花摘み

 以下の文章は、全て過去の下書きやメモ書きからの抜粋です。全く関係の無い事柄について記しているので、脈絡はありません。あまりはっきりと覚えていないものが多いですが、最も古いものが一年半前、新しいものが数ヶ月程前のものだと思います。これからは、こういった形での公開が増えるかもしれません。ちなみに、この風変わりなタイトルは、英語 anthology の語源として、「花摘み」を意味する古代ギリシア語の ἀνθολογία に由来します。

 

 小学生の頃を振り返ってみると、既にそこに上下関係は存在している。

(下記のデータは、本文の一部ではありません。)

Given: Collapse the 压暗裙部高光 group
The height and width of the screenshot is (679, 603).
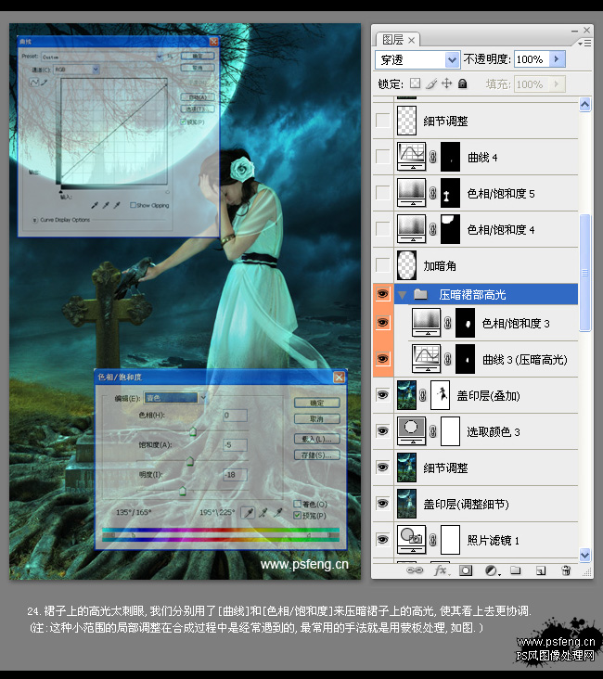Looking at the screenshot, I should coord(403,295).
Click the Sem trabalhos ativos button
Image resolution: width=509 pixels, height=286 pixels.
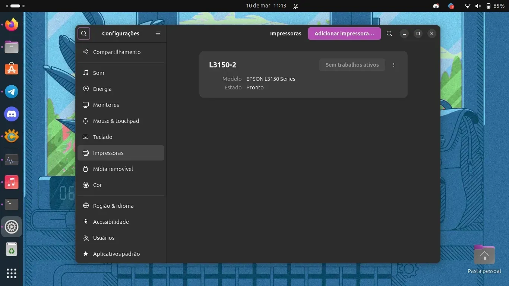(352, 65)
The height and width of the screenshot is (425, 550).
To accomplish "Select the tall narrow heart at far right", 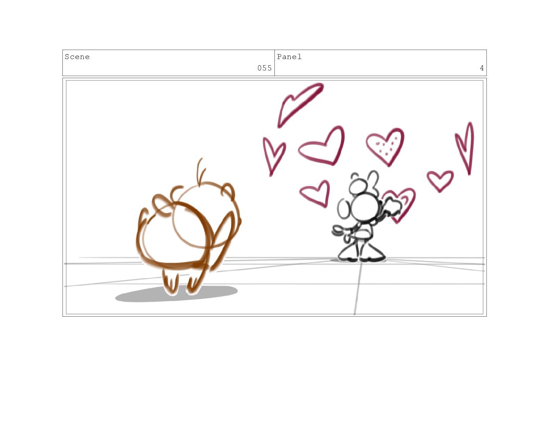I will pyautogui.click(x=465, y=148).
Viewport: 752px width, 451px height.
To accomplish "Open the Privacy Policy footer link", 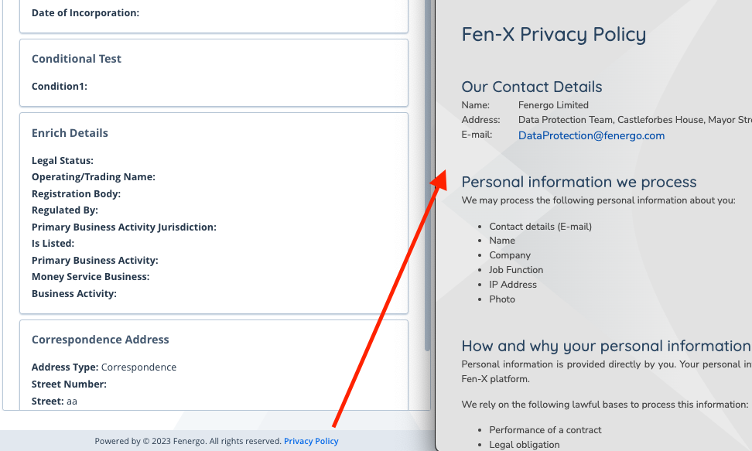I will (311, 441).
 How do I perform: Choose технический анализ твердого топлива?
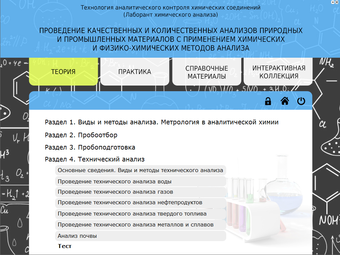pos(132,214)
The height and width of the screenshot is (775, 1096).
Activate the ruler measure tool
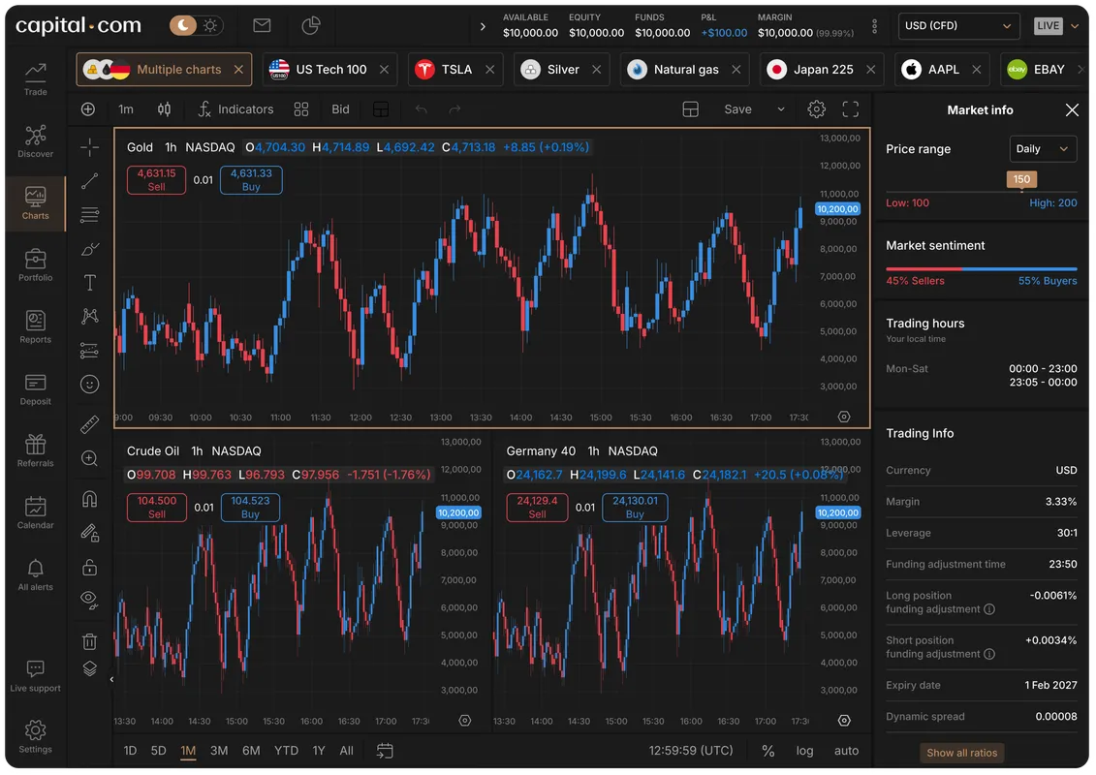click(89, 424)
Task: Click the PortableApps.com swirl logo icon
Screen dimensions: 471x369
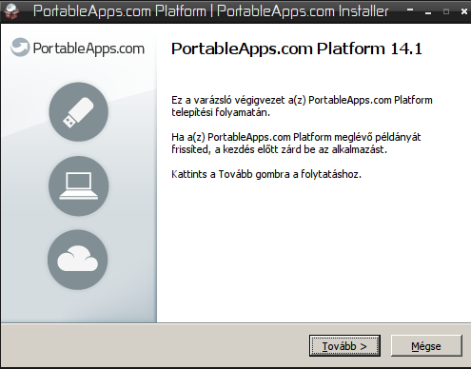Action: [20, 48]
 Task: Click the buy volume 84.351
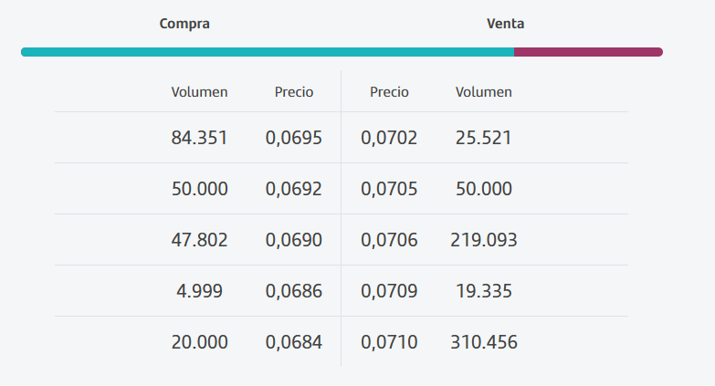199,138
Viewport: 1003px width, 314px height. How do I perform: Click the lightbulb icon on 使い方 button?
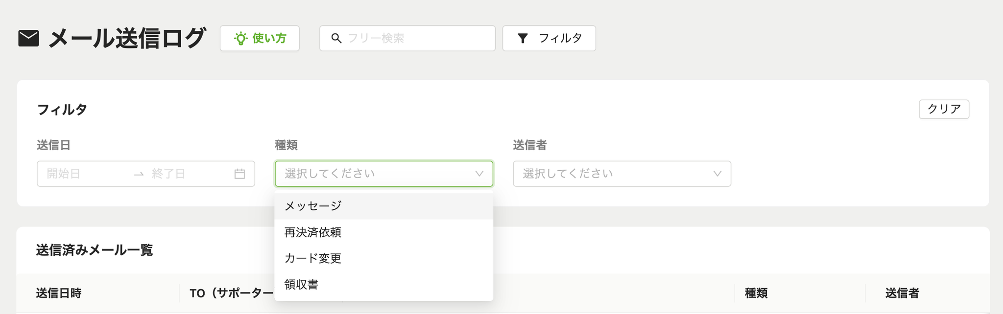pos(240,38)
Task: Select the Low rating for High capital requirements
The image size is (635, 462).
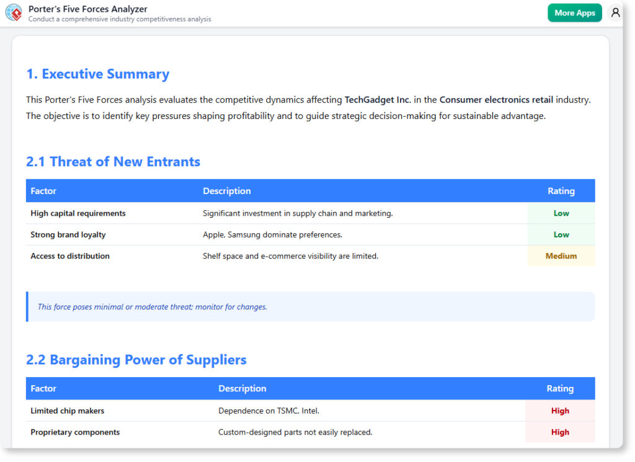Action: click(560, 213)
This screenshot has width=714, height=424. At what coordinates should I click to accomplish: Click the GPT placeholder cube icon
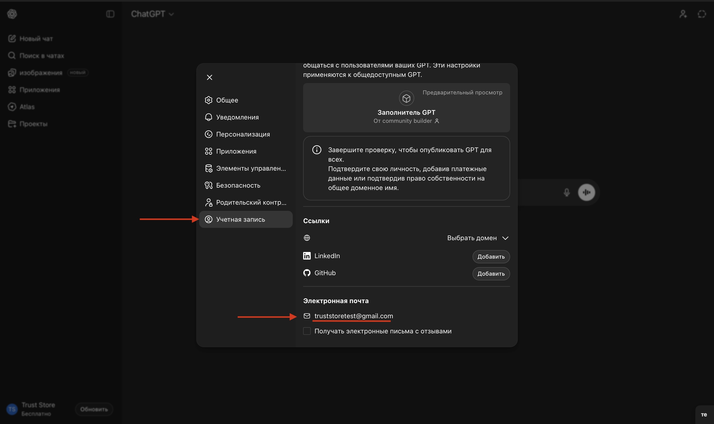[406, 98]
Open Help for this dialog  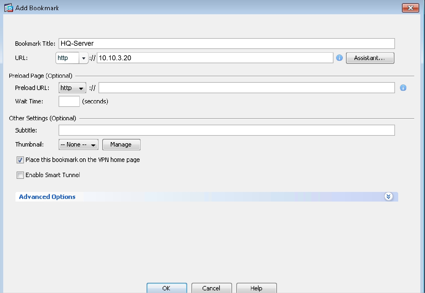pyautogui.click(x=256, y=288)
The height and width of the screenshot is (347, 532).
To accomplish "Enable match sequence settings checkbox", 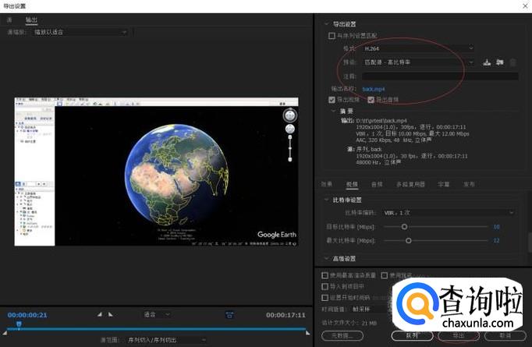I will point(332,35).
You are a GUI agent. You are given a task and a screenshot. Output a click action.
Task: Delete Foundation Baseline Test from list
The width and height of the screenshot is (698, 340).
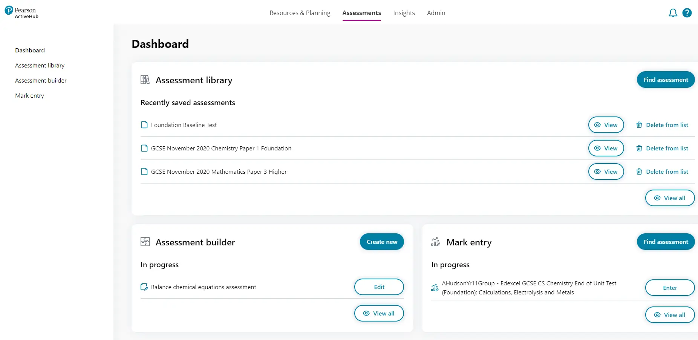click(662, 125)
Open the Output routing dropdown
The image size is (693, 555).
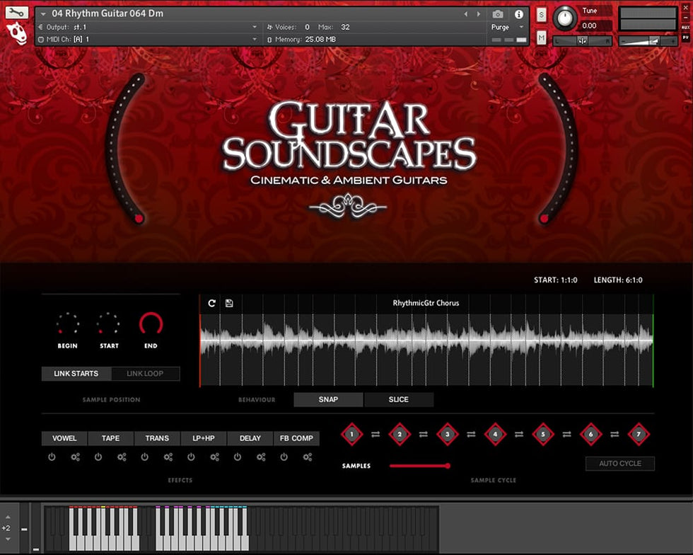tap(255, 27)
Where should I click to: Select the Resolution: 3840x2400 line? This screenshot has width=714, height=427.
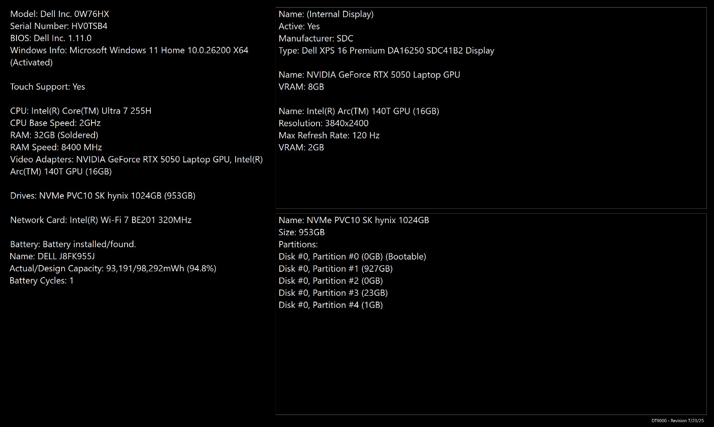[x=324, y=123]
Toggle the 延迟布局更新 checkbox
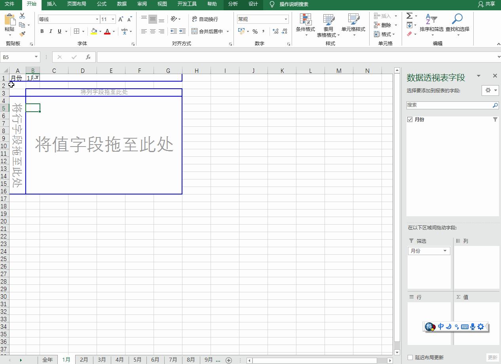The image size is (501, 364). coord(410,357)
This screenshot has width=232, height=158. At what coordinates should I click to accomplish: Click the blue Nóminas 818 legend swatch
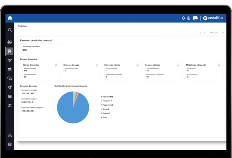[102, 97]
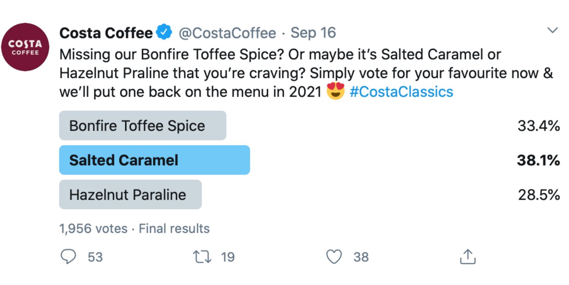Like the tweet with the heart icon
The height and width of the screenshot is (285, 569).
[x=334, y=257]
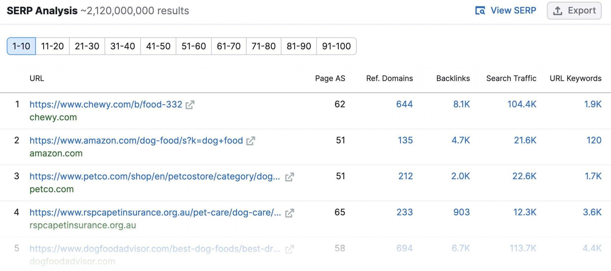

言うまでもなく、先生と生徒という関係、上級生と下級生という関係。しかし、本来なら同等であるクラスメイトとの間にも上下関係は確かに存在した。誰を基準とするわけでもなく、「強い者」と「弱い者」が現れ、歳を取るにつれてその差は歴然となっていった。
 だが、白があるから黒が目立ち、黒があるから白が目立つのであり、互いが存在するからこそ、誰かが強者になり、弱者になりうるのだ。また、その「強さ」も「弱さ」も至って脆弱なものであって、いとも容易くひっくり返されてしまう。

 

 高校受験に失敗した。憧れの制服に身を包み、勉強はそこそこに、部活で切磋琢磨し、放課後には友人らと他愛のない話で盛り上がる。盲目な中学三年生はこんな高校生活を望んだ。しかし、私が進学したのは所謂「滑り止め」だった。制服は野暮ったく、自分が夢中になれるような部活もなく、放課後は補講または帰宅。そして何より苦痛だったのが勉強面だ。大して偏差値が高いわけでも、大学の合格実績が目覚ましいわけでもないのに、平日は七時間授業、場合によっては八時間授業の日もあった。私立なので当たり前ではあるが、公立の高校生が好き勝手に過ごしている土曜日さえ、昼まで授業が行われた。誰かがそこを「牢獄」と呼んだが、これほど形容するのに相応しい言葉は今のところ見つかっていない。そんな「牢獄」に三年間収監されることになった私は、入学式でその現実が現実であることを突き付けられた。式後、家族が記念として私の写真を撮りたがったが、当時の私にとってそれは、この高校で三年間過ごすという覚悟を決めるようで、とても屈辱的だった。結局、両親に諭されて撮った写真には、この上なく不貞腐れた顔が写っている。

 

 私は、人間の感情の中で最も美しいのは悲しみであり、幸せや喜びなどといった人間に生命を与える感情は、悲しみやその他の七面倒くさい負の感情から生まれると考えている。これまでの約20年間をその思想のもとに生きてきたし、これからもそうして生きていくだろう。高校生になった頃からその依怙はより一層酷くなり、世間一般の「幸せ」を「幸せ」として受け入れられなくなっていた。「幸せ」はどこでそれが終わってしまうかわからないし、まるで奈落への落とし穴がそこらに仕掛けてあるようで、不幸であることよりも余程恐ろしく思えた。人間は、悲しみに塗れ、陰鬱で、今にも闇に溶け込んでしまいそうな存在であるべきだと信じて疑わなかった。しかし、鏡越しに見た自分の姿は、そんな理想像とは程遠い姿をしていた。思い返すと、賑やかな場所で一人食事をするときも、受験勉強に明け暮れるときも、他人に自分の価値観が受け入れられないときも、「それ」が現実となってしまうときも、いつも心のどこかで光を求め続けていた。結局、私もただの人間なのだ。

 

 何度か小突かれたり、明らかにわざと足を踏まれたり、嫌味を言われた気もするが、如何せん記憶が曖昧なので断言はできない。ただ、よくわからない機械が喧しく泣き喚くのをBGMに、ひたすら同じことを繰り返し続けたということは確かだ。考え事が好きな私は、並行していろんなことを頭の中に巡らせた。そうしているうちに、自分が製造しているものは食品なんかではなく、実は小さな世界であって、私はそこに大地に雪を降らせたり、木を植えたり、花を咲かせたりしているのではないかと思うようになってきた。今思い返すと、あれは単なる考え事ではなく、逃避だったのかもしれない。